Current treatments focus on managing the symptoms. Moisture replacement therapies help relieve dryness and nonsteroidal anti-inflammatory drugs (NSAIDs) to control inflammation. People with severe Sjögren’s syndrome may receive corticosteroids, which mimic hormones that fight inflammation in the body, or disease-modifying antirheumatic drugs (DMARDs), which suppress the body’s immune response. In addition to a primary care physician, other members of the healthcare team may include a rheumatologist, an ophthalmologist and a dentist.
Here are some of the treatments and therapies for different areas of the body affected by Sjögren’s syndrome:
For Dry Mouth
Prescription medications that stimulate saliva flow include pilocarpine tablets or cevimeline capsules help treat symptoms of dry mouth by stimulating the salivary glands. The effects only last a few hours, so you may need to take several doses each day. People with asthma or narrow angle glaucoma should ask a doctor if it’s safe to take these medications.
Saliva substitutes or mouth-coating gels can be helpful, especially at night when the mouth becomes drier. These are available in sprays, liquids and pretreated swabs. Over-the-counter options include Glandosane, MedActive, MoiStir, MouthKote, Oasis, Optimoist, Oralube, Salivart and Xero-Lube. A doctor may also prescribe Aquoral mouth spray or NeutraSal mouth rinse.
For Dry Eyes
Some prescription eye drops or pellets can help keep eyes moist. Cyclosporine ophthalmic emulsion and hydroxypropyl cellulose pellets are slow-release tear pellets that may reduce the need for artificial tears. FreshKote artificial tears help redistribute moisture in damaged cells on the eyes’ surface. Some nonprescription artificial tears are Refresh, TheraTears and GenTeal. These products contain different ingredients and can be used individually or together. In more severe cases of dry eyes, the doctor may recommend a surgery called punctal occlusion. This operation keeps tears from draining out of your eyes and into the nose, helping the eyes keep their natural moisture.

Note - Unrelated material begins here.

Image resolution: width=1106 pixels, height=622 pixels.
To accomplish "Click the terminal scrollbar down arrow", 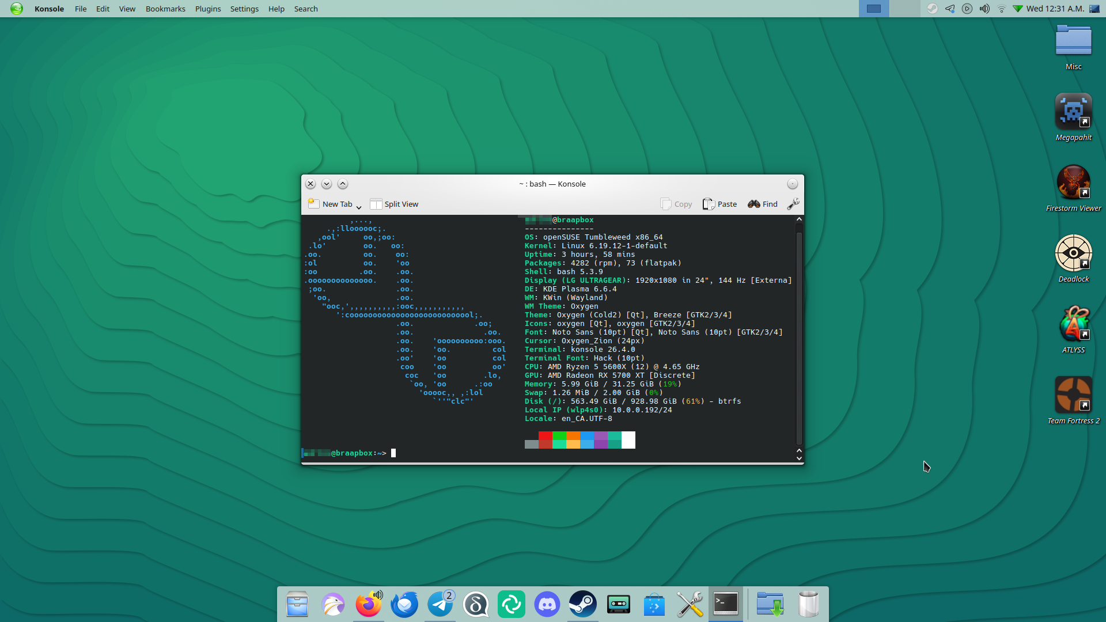I will click(799, 458).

For Dry Mouth, Throat and Upper Airways
Prescription medicines for these symptoms include cevimeline, pilocarpine, Linseed extract, Sorbitol or malic acid. They are available in a pill, liquid, and lozenge form. Using an expectorant such as guaifenesin may help with dryness of the throat and respiratory tract.
For Joint Pain
A doctor may recommend nonsteroidal anti-inflammatory drugs (NSAIDs), including aspirin, ibuprofen and naproxen, to decrease joint pain and stiffness and ease muscle aches. Disease-modifying antirheumatic drugs (DMARDs), such as hydroxychloroquine or methotrexate, may be prescribed for people to help relieve rashes, fatigue and joint pain. If the muscles, nerves, kidneys or lungs are affected, a doctor may recommend stronger DMARDs, corticosteroids, or medicines called azathioprine or cyclophosphamide.
For Oral Yeast Infection
A doctor may prescribe antifungal tablets or lozenges to treat this type of infection.
For Vaginal Dryness
Water-based vaginal lubricants (K-Y Jelly, Astroglide, Replens, Luvena) can ease vaginal dryness and painful intercourse. Estrogen creams or other preparations may be helpful for women who have vaginal dryness due to reduced estrogen levels related to menopause.